Highlighting the example of China’s capital city, Beijing, which has managed to bring down the PM2.5 levels over the years, the Punjab MP said: “If Beijing can clear its ambient air, why can’t we?"

“Beijing had adopted a series of measures focusing on cleaner fuels, industrial restructuring and they were able to bring down the levels of sulphur dioxide and nitrogen dioxide to meet the national standards. We also need stringent action. The Air Act, 1981, should be strengthened."

Tewari also demanded setting up of a statutory panel to address air pollution all-year round.

Another MP from Punjab, Amar Singh, demanded that the Centre must take the lead in addressing the pollution problem. “It is ironic, that on one side, the government talks about reducing pollution, on the other it gives permissions to the same industries which cause pollution. There needs to be a balance between environment and industrial development," said the Congress MP from Fatehgarh Sahib.

Highlighting that stubble burning is not the primary cause for Delhi’s pollution, Biju Janata Dal MP from Odisha Pinaki Mishra said blaming small and marginal farmers for the pollution was not right.

“Farmers are being needlessly vilified. This year, stubble burning started around 10 October, but Delhi’s pollution levels touched severe levels on 27th, during Diwali. There is massive use of bad quality firecrackers. The influx of vehicles has also been rising rapidly."

Delhi MP Gautam Gambhir, who was criticized for skipping a crucial parliamentary committee meet on air pollution, also joined the debate. “We should not get into a blame game. Air pollution should not be made into an election issue. Let’s look for long-term solutions. Merely penalizing farmers for burning stubble will not be enough."

Delhi BJP president Manoj Tiwari put the blame on the Delhi government for not making adequate use of funds to address the problem.

The proceedings were adjourned to Wednesday morning, when Union environment minister Prakash Javadekar is expected to reply.

The air quality in Delhi has begun to worsen and entered the higher end of the ‘poor’ category on Tuesday. According to the government’s air quality monitoring service, it is likely to reach ‘severe’ levels by 21 November.

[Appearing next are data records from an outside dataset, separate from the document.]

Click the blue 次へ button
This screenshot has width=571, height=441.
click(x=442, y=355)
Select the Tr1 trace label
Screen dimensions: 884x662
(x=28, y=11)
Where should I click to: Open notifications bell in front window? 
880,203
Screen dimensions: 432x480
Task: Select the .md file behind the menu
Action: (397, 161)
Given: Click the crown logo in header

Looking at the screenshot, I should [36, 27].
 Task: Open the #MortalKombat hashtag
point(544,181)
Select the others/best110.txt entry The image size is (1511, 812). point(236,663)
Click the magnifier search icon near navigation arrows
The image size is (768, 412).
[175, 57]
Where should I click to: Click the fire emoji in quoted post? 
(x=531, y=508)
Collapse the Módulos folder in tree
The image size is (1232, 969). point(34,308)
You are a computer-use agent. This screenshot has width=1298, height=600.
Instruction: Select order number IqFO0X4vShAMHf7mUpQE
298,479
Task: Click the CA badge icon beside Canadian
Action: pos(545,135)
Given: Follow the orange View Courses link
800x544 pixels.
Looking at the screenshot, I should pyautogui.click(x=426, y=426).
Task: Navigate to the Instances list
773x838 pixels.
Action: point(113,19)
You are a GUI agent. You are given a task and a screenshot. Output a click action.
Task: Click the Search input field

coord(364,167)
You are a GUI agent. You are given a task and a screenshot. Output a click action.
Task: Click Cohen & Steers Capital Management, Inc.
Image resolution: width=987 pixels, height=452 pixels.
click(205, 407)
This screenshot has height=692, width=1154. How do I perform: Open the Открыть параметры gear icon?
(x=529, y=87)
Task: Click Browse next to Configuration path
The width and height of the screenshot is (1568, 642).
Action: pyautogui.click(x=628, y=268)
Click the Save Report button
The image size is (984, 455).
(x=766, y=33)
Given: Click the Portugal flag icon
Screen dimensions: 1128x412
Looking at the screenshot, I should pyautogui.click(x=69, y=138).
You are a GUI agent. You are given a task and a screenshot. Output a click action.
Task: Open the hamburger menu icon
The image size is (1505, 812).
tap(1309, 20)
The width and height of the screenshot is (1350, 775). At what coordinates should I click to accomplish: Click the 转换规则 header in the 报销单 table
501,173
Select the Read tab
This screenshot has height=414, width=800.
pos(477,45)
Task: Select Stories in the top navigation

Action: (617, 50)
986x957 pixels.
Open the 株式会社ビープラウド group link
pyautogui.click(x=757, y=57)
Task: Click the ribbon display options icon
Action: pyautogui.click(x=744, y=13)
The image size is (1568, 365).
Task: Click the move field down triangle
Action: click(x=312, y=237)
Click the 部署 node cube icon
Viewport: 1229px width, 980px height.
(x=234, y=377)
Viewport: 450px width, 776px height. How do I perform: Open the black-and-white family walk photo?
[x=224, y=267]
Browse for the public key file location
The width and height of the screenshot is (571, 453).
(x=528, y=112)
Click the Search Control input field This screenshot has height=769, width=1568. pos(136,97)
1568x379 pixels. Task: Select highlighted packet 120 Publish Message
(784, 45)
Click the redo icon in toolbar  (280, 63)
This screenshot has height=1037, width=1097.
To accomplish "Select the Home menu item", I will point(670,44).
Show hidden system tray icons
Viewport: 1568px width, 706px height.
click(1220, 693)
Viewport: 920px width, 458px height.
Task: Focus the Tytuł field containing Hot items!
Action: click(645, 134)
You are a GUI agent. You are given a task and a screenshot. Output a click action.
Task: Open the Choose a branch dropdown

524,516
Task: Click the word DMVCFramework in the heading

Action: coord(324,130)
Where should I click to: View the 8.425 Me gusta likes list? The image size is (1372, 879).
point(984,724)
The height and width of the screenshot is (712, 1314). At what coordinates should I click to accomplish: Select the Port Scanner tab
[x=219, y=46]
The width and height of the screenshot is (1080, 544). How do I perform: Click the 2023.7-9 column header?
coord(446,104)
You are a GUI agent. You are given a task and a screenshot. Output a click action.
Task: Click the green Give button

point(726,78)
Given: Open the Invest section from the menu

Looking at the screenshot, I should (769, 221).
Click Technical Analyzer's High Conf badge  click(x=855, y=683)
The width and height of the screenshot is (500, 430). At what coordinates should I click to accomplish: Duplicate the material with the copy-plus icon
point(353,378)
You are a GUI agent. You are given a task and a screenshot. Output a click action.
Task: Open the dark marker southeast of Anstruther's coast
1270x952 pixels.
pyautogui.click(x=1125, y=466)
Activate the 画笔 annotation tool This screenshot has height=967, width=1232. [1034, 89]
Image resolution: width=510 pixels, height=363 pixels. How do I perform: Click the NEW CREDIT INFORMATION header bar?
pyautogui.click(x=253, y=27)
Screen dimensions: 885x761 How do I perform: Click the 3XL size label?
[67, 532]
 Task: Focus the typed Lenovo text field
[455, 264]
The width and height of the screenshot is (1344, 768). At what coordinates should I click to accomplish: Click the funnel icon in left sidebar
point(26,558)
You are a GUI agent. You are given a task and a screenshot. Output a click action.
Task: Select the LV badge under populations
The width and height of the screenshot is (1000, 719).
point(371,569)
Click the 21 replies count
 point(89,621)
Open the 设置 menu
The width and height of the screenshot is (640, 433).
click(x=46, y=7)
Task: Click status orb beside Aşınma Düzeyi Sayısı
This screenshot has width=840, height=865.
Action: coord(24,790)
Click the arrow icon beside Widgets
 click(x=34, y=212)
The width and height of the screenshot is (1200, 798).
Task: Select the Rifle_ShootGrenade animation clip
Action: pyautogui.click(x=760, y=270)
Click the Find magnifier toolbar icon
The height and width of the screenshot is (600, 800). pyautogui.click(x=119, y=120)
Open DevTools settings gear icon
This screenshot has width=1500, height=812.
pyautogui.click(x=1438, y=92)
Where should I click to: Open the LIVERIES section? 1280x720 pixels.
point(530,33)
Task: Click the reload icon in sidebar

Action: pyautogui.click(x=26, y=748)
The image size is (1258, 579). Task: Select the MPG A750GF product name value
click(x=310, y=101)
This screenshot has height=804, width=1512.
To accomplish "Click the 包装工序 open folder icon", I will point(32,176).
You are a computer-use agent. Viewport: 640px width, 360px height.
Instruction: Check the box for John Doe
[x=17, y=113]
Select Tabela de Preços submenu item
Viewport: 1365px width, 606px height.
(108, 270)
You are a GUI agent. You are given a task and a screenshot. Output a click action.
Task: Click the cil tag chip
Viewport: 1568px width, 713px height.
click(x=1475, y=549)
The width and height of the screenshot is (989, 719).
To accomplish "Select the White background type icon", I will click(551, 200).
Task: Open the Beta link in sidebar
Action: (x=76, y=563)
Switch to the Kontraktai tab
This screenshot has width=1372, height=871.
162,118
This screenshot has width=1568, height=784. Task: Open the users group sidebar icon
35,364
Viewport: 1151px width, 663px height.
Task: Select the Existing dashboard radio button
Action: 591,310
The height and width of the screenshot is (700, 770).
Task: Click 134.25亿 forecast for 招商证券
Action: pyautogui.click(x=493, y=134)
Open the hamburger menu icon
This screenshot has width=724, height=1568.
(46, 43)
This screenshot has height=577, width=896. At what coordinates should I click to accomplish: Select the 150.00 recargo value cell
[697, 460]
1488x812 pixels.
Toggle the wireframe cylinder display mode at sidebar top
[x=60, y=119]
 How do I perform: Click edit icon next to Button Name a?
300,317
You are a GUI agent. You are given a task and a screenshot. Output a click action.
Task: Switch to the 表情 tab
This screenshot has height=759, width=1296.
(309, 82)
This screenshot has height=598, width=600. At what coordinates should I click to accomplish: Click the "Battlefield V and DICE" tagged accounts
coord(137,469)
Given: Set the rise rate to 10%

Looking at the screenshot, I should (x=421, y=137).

Meanwhile, President Ram Nath Kovind also called for urgent action to tackle air pollution in the national capital, while addressing a conference of directors of IITs and NITs at Rashtrapati Bhawan on Tuesday.

“Many scientists have painted doomsday scenarios. On days of smog and poor visibility in our cities, we fear the future might already be here. We are facing a kind of challenge here that we have never faced before," he said.